== GOAL ==
Copy out the lines below, replacing "Kontakt" with "Contact" and keeping everything else the same.

== ENTRIES PROVIDED ==

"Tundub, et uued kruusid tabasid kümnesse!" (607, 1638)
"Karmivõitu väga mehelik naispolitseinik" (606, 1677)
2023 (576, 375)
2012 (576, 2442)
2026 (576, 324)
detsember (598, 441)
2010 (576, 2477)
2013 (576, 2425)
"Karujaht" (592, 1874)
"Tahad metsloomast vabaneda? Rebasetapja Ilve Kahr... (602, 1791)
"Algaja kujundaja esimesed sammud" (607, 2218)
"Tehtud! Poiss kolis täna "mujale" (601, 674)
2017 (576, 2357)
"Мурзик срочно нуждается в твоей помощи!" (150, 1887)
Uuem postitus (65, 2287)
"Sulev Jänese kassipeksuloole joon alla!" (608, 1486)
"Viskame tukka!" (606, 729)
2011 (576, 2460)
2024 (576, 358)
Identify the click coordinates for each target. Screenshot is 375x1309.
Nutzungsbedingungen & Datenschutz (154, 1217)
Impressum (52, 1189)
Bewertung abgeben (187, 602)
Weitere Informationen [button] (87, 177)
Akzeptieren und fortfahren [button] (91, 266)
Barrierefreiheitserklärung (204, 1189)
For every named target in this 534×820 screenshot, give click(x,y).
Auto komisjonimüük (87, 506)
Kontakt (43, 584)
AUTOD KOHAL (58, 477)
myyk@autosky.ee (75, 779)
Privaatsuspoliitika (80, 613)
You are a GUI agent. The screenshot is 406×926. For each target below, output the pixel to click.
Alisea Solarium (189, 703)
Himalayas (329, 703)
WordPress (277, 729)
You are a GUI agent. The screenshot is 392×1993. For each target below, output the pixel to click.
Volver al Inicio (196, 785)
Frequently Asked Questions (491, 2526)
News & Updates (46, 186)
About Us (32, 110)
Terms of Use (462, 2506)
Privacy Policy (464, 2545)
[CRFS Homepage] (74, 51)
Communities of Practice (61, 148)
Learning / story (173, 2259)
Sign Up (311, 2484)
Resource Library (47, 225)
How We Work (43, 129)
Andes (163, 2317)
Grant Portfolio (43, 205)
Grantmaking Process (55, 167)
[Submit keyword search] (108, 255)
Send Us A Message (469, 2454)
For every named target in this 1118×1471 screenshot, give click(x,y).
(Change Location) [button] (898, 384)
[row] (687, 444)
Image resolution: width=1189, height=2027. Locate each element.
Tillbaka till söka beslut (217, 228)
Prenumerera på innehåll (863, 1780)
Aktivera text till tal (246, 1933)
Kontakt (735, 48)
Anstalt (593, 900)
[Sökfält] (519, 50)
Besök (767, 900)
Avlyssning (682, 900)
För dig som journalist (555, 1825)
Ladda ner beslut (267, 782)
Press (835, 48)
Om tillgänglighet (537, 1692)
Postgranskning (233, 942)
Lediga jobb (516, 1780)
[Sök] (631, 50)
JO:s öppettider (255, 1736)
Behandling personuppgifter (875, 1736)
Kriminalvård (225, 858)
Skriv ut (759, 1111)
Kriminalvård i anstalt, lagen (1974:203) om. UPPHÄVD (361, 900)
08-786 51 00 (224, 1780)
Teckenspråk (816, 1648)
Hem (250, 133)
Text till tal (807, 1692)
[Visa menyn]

== EXERCISE RESPONSE ==
"Tundub, et uued kruusid tabasid kümnesse!" (607, 1638)
"Karmivõitu väga mehelik naispolitseinik" (606, 1677)
2023 (576, 375)
2012 (576, 2442)
2026 (576, 324)
detsember (598, 441)
2010 (576, 2477)
2013 (576, 2425)
"Karujaht" (592, 1874)
"Tahad metsloomast vabaneda? Rebasetapja Ilve Kahr... (602, 1791)
"Algaja kujundaja esimesed sammud" (607, 2218)
"Tehtud! Poiss kolis täna "mujale" (601, 674)
2017 (576, 2357)
"Мурзик срочно нуждается в твоей помощи!" (150, 1887)
Uuem postitus (65, 2287)
"Sulev Jänese kassipeksuloole joon alla!" (608, 1486)
"Viskame tukka!" (606, 729)
2011 (576, 2460)
2024 (576, 358)
Identify the click coordinates for each target. Screenshot is 375x1309.
Nutzungsbedingungen & Datenschutz (154, 1217)
Impressum (52, 1189)
Bewertung abgeben (187, 602)
Weitere Informationen [button] (87, 177)
Akzeptieren und fortfahren [button] (91, 266)
Barrierefreiheitserklärung (204, 1189)
For every named target in this 534×820 screenshot, give click(x,y).
Auto komisjonimüük (87, 506)
Contact (43, 584)
AUTOD KOHAL (58, 477)
myyk@autosky.ee (75, 779)
Privaatsuspoliitika (80, 613)
You are a GUI agent. The screenshot is 406×926. For each target below, output the pixel to click.
Alisea Solarium (189, 703)
Himalayas (329, 703)
WordPress (277, 729)
You are a GUI agent. The screenshot is 392×1993. For each target below, output the pixel to click.
Volver al Inicio (196, 785)
Frequently Asked Questions (491, 2526)
News & Updates (46, 186)
About Us (32, 110)
Terms of Use (462, 2506)
Privacy Policy (464, 2545)
[CRFS Homepage] (74, 51)
Communities of Practice (61, 148)
Learning / story (173, 2259)
Sign Up (311, 2484)
Resource Library (47, 225)
How We Work (43, 129)
Andes (163, 2317)
Grant Portfolio (43, 205)
Grantmaking Process (55, 167)
[Submit keyword search] (108, 255)
Send Us A Message (469, 2454)
For every named target in this 1118×1471 screenshot, give click(x,y).
(Change Location) [button] (898, 384)
[row] (687, 444)
Image resolution: width=1189, height=2027. Locate each element.
Tillbaka till söka beslut (217, 228)
Prenumerera på innehåll (863, 1780)
Aktivera text till tal (246, 1933)
Contact (735, 48)
Anstalt (593, 900)
[Sökfält] (519, 50)
Besök (767, 900)
Avlyssning (682, 900)
För dig som journalist (555, 1825)
Ladda ner beslut (267, 782)
Press (835, 48)
Om tillgänglighet (537, 1692)
Postgranskning (233, 942)
Lediga jobb (516, 1780)
[Sök] (631, 50)
JO:s öppettider (255, 1736)
Behandling personuppgifter (875, 1736)
Kriminalvård (225, 858)
Skriv ut (759, 1111)
Kriminalvård i anstalt, lagen (1974:203) om. UPPHÄVD (361, 900)
08-786 51 00 (224, 1780)
Teckenspråk (816, 1648)
Hem (250, 133)
Text till tal (807, 1692)
[Visa menyn]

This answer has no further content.